Our ideas

Getting your Visual Communications right is a key step to building a successful business. First impressions are important and they reflect the brand. Your brand.

Visual Communication communicates an idea through the visual display of information; it helps us understand the messages portrayed. There are a lots of ways you can present information visually. These include using gestures, body language, video, web and TV mediums. Here at Nvisage, the focus is on the presentation of text, pictures, photos, etc.

Evaluating the success of Visual Communication design is mainly based on measuring how well your audience understands your intended messages. The visual expression of your business will evoke an experience for your potential clients and therefore it’s critical to get this right. Whatever medium you use to visually express the brand of your company, as long as it is consistent in quality and messaging and it creates the same experience throughout, it can be extremely effective. See also ‘corporate identity’.

The web is a great communications tool and is possibly the most popular tool that’s used today to create a positive visual impression. However it’s important to remember other aspects of your business and how they are represented. These include promotional materials, logos, newsletters, etc. They all need to convey that they belong to the same ‘family of look and feel’ to successfully convince and enhance the perception of your company.

Promotional materials are an example I would like to highlight here.

Join up your designs
Having a nice website with a good user experience is important. However, if you send out a brochure which fails to convey the same brand and associated messaging, this can sadly reflect badly on your company’s image. And it can potentially create negative perceptions of your business.

In these times when we have instant access to content, people shy away from printing large company brochures, and in line with environmental issues, I agree in part with this.

That said, there’s an argument for taking an agile approach to using a company brochure. That is, by using new technology to print small runs digitally, there’s really no excuse not to have a brochure or at least a company profile sheet. It serves as a hand out for your potential clients. Or something you can send with a nice letter to an existing client, to remind them of your skills and keep you in their sight for future business. If it’s appealing and very helpful, they may even keep it.

A nice brochure isn’t just about having some text with nice pictures with smiley faces, but actually needs to have engaging content with well structured overviews and the right calls to actions (even if we can’t click them). Even better, if you can combine this product with an offering.

The same rules apply: First impressions.

If your printed promotional materials look dated, it reflects on your company badly. That it’s dated and possibly not progressive. You can’t afford to make this kind of mistake.

Business cards and more

Your immediate reaction to new acquaintances is based on what you see. You are out on the road meeting a prospective client and just when you have completed a perfect sales pitch, you take out an old, crumpled business card. That will be the last impression you give to that client.
Yes it is only a business card, but it will remind this client of your attention to detail, the care that you haven’t taken with that card. Furthermore it can convey the idea that you are not very professional.
So, always have an up-to-date, high quality business card at hand. It reflect s on you and your business. A business card could expand to more, by having well chosen content to communicate what you do and who you are; kinda telling who you are AND ‘what is in the tin’.

Toolkits and sales aids
By simply creating a basic toolkit (a folder with some inserts), which can be used for sales staff, resellers, prospective clients and existing clients, you have a very flexible tool for promotional material which offers some great benefits.
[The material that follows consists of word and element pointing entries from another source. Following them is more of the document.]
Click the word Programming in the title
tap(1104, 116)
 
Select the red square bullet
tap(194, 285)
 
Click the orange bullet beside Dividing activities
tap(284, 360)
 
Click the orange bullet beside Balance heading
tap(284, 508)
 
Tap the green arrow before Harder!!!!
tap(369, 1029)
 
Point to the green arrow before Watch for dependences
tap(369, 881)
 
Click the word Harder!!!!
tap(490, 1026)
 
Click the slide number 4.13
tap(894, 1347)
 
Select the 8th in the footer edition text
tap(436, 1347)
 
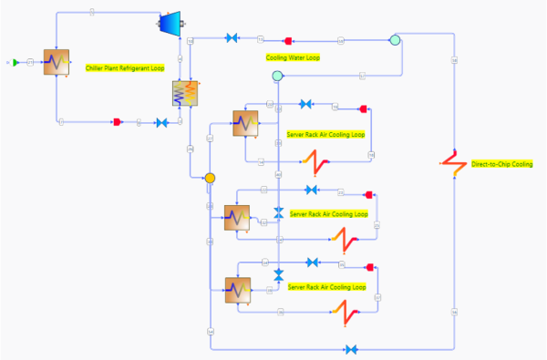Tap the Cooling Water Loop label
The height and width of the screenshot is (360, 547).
click(x=293, y=57)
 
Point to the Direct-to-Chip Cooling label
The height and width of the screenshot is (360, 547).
click(x=501, y=164)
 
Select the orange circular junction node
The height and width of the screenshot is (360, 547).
click(x=210, y=178)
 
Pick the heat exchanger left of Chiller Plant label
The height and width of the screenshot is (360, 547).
click(x=57, y=63)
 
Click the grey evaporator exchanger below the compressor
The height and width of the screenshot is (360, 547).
click(x=185, y=94)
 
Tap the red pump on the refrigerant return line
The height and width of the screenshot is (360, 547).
click(x=118, y=122)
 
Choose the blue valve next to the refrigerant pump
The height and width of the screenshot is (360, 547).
click(x=161, y=122)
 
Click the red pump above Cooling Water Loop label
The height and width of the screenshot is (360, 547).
click(x=288, y=40)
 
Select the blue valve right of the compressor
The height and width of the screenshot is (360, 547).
click(x=232, y=37)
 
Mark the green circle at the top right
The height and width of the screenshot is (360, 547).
click(x=395, y=40)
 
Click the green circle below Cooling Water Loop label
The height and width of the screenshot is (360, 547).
click(x=277, y=77)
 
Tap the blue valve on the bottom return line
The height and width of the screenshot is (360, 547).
click(x=352, y=349)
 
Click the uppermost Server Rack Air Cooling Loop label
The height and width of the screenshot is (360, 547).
click(x=325, y=134)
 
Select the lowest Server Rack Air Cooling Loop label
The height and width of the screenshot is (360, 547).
click(x=326, y=287)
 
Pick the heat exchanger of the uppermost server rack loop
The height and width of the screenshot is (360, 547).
click(x=245, y=121)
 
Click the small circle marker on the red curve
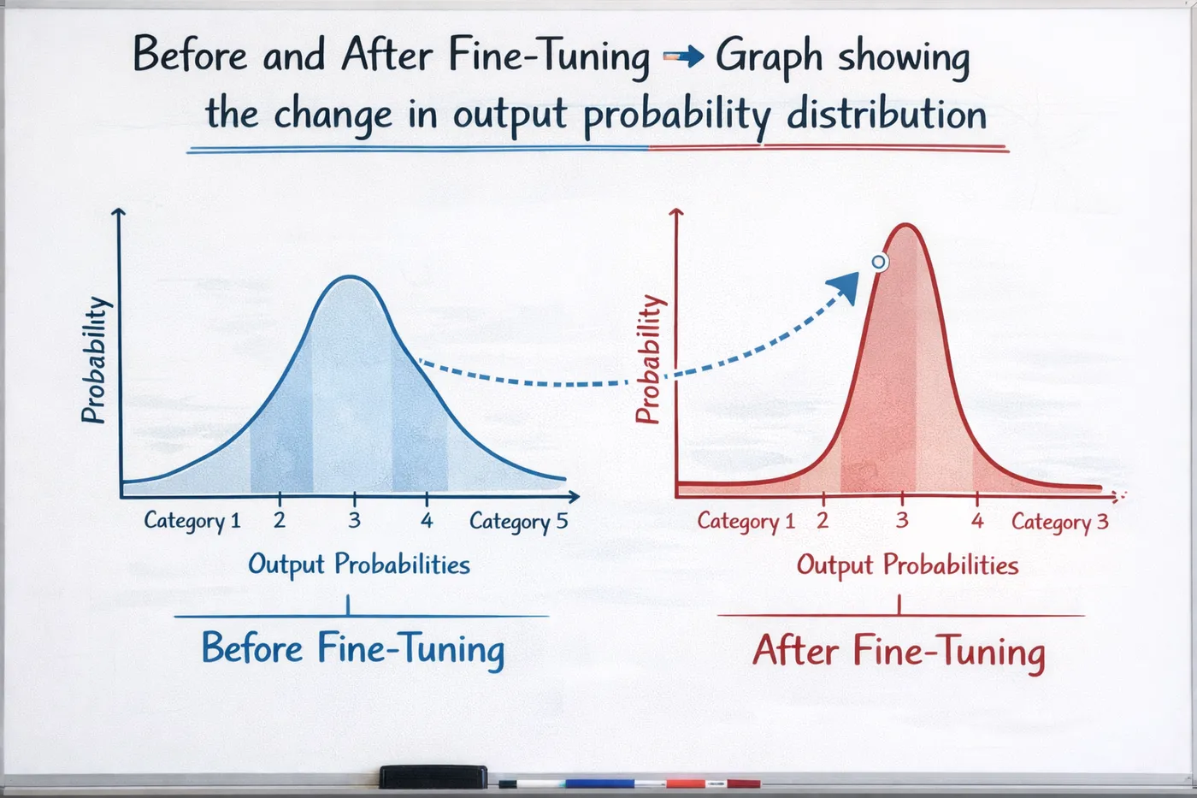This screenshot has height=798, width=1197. (879, 262)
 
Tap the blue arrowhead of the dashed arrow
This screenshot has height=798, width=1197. (846, 287)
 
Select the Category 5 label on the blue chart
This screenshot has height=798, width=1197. (518, 522)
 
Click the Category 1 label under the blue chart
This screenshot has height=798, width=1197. (192, 521)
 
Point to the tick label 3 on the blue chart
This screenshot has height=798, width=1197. (354, 519)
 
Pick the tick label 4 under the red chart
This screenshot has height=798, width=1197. (977, 519)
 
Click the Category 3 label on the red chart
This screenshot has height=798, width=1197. (1060, 523)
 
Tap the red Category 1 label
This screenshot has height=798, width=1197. (746, 521)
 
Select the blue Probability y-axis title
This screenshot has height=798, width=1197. (96, 360)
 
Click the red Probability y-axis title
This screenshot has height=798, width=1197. (652, 359)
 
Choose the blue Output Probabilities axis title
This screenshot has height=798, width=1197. (359, 565)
By creating factsheets, datasheets, profile sheets, newsletters for this toolkit, you are constantly updating the toolkit so that it’s current, and therefore communicating to users the benefits of being up-to-date. Furthermore, sales staff have a professional image to take to their sales pitches. They can even have a note pad in the back of the toolkit.

New prospective clients can be handed a very sophisticated precious kit with information which is useful to them. They will keep it on their shelf and when the time comes they may pull it out to give you a call.

Existing clients can be updated with the latest white papers, case studies, newsletters; information which relates to their business.

These type of measures show a very agile approach to representing and selling your company.


An engaging and well structured newsletter with a strong visual impact can remind a person of your company on a regular basis. These type of valuable visual communication aids will create the right image whilst passing on helpful information. Let a newsletter be a tool which is exciting to read and visually appealing and therefore will be liked by the reader.
It will reflect your company well and will keep reminding your readers of your business talents. This in turn can generate vital leads.

Our approach
Nvisage has lots of experience in developing visual language systems for communication for varied businesses and organisations. This is because our marketing team and designers understand human communication in a social context. This requires critical thinking and intellectual flexibility as well as creative flair. And it involves understanding what your audiences will connect with.

In communication, messages are paramount. But good visual design supports the message and enhances its delivery. We can help you to deliver positive, interesting messages which enhance your brand and resonate with your audiences and therefore help you grow your business or organisation.